Henrietta’s heritage lives on
Henrietta Lacks was undergoing radiation treatments for cervical cancer in 1951 when doctors at Johns Hopkins Hospital in Baltimore removed two samples from her cervix. They did not tell her.
Lacks died later that year at age 31, but part of her lived on – to play a significant role in biomedical research.
Cells from her tumor were found to be more durable than most cells, and a researcher, Dr. George Otto Gey, isolated and multiplied a specific cell to create a strain he called HeLa – a combination of the first two letters of Henrietta and Lacks.
HeLa provided a major boost to research, and one of the earliest beneficiaries was the world. Jonas Salk, at the University of Pittsburgh, used the strain to develop his polio vaccine. Responding to demand, scientists in 1955 cloned HeLa cells for use in studying disease and testing human response to new products and substances. The HeLa strain has been used in the treatment of more than 10,000 patients.

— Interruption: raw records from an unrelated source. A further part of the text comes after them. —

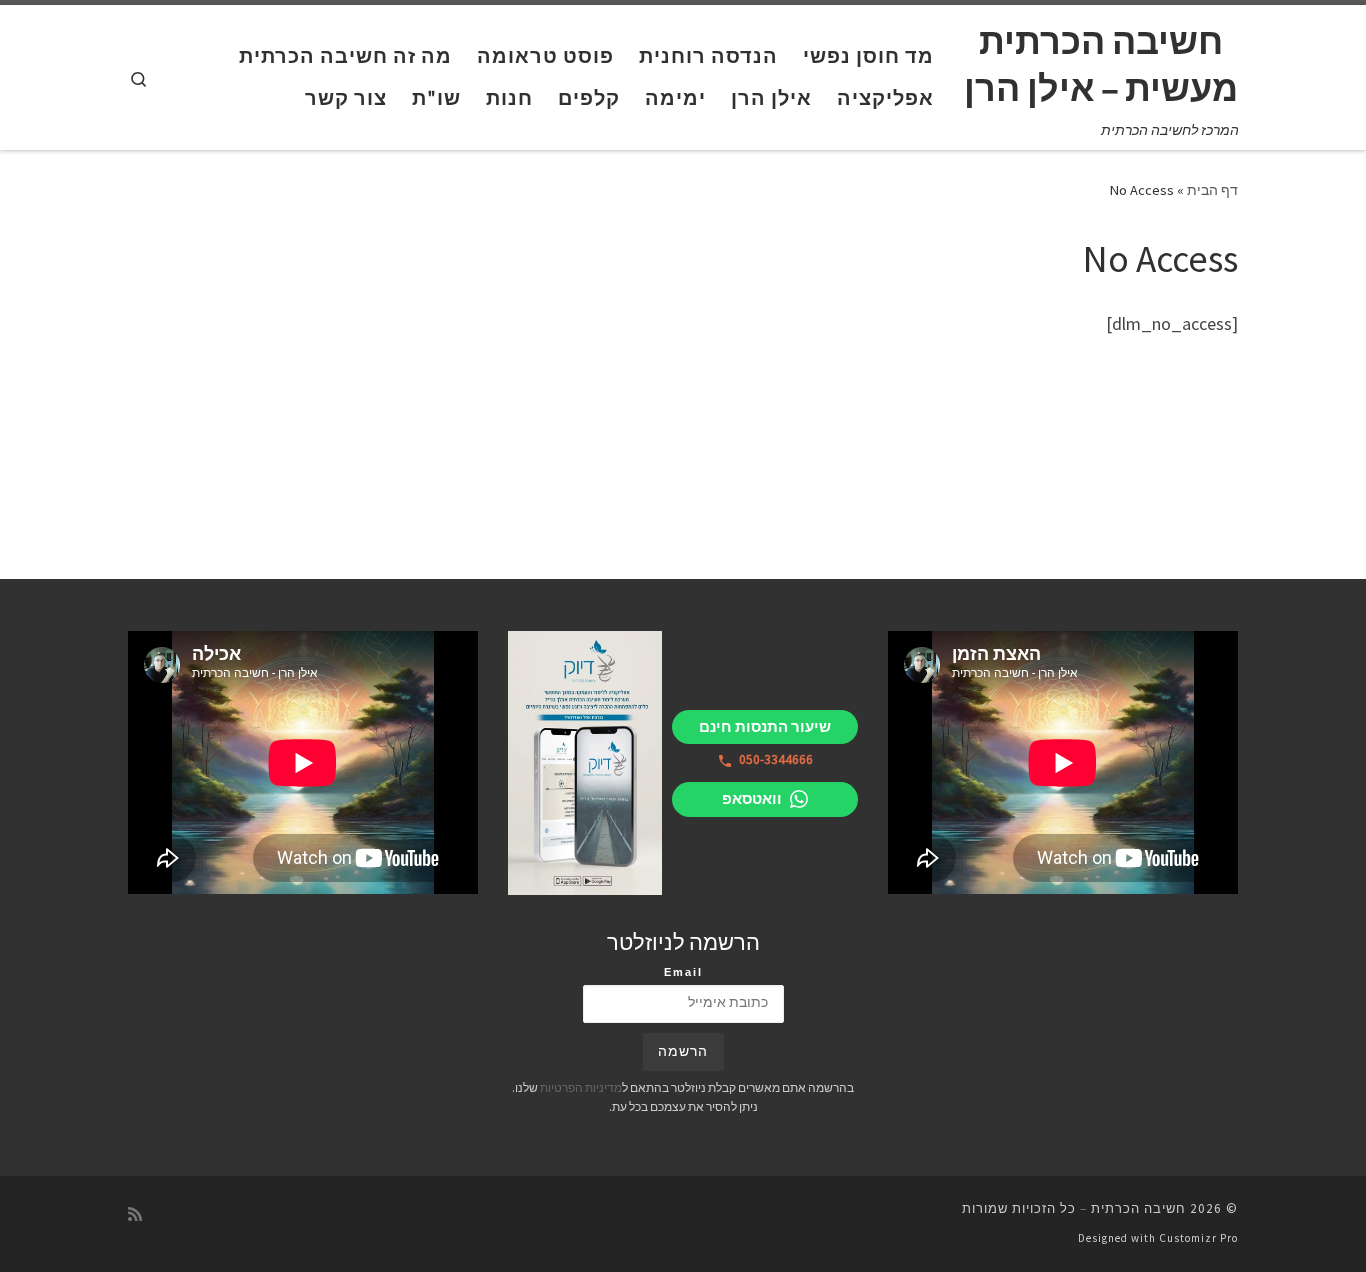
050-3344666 (776, 759)
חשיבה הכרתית (1138, 1208)
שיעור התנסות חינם (765, 726)
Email (683, 972)
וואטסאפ (752, 798)
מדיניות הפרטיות (581, 1087)
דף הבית (1212, 190)
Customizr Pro (1198, 1238)
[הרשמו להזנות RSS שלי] (135, 1214)
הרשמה (683, 1051)
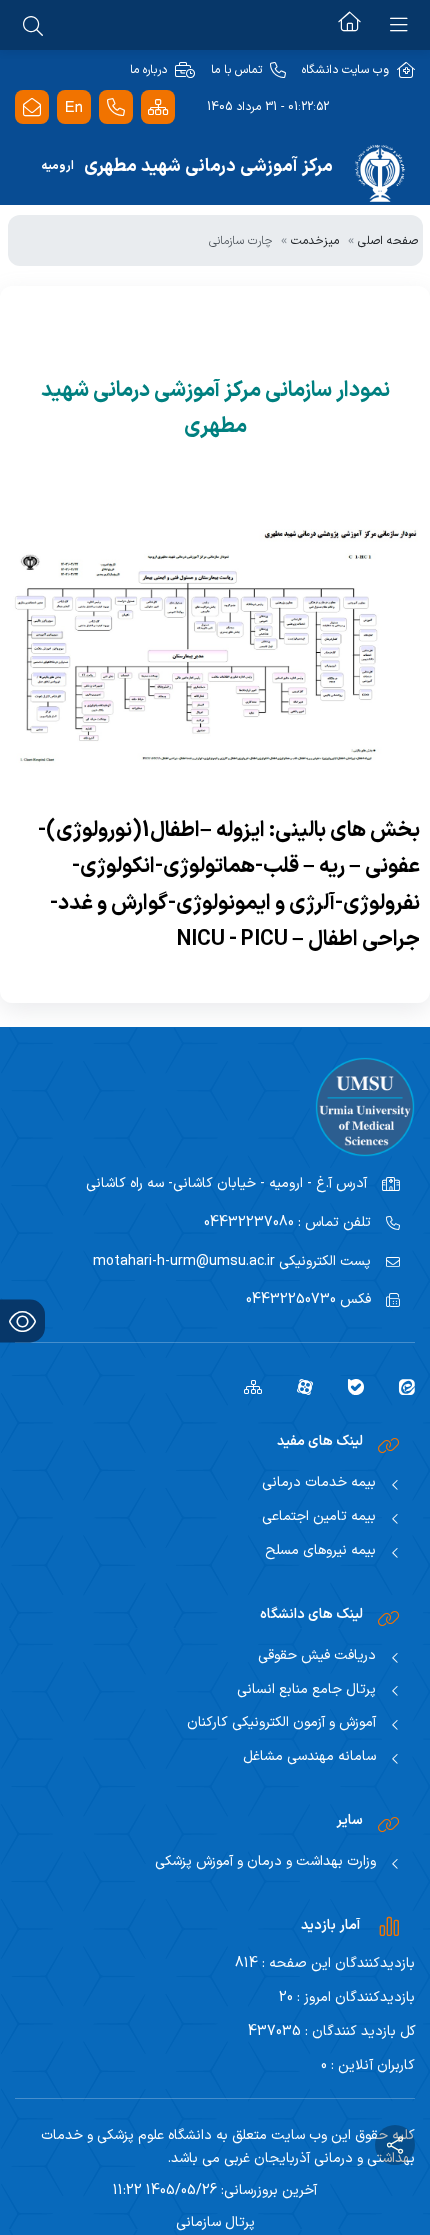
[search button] (33, 25)
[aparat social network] (297, 1386)
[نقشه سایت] (158, 107)
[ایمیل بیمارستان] (32, 107)
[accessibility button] (22, 1321)
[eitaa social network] (399, 1386)
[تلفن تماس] (116, 107)
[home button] (349, 25)
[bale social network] (348, 1386)
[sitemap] (245, 1386)
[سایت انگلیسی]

Lacks is a relative of Daisean Lacks, a 10-year-old from Washington who is participating in a DNA-related determination of the ethnic histories of five youngsters in the LeMoyne Center’s after-school programs in East Washington. Daisean’s brothers, Lesae and Chris, are in the LeMoyne programs as well.
An African-American, Henrietta Lacks had a life that was as difficult as it was short. She was born Loretta Pleasant in Roanoke, Va., in 1920, lost her mother at age 4 and went to live with a grandfather in a log cabin that had been the slave quarters of a plantation owned by a white ancestor. She gave birth to five children, the first at age 14.
Her family was unaware of HeLa cells until the 1970s.
A best-selling book, “The Immortal Life of Henrietta Lacks,” written by Rebecca Skloot, was published in 2010. An HBO film of the same name will air this year, starring Oprah Winfrey as Lacks’ daughter, Deborah, through whom the story will be told. Winfrey also is the film’s executive producer.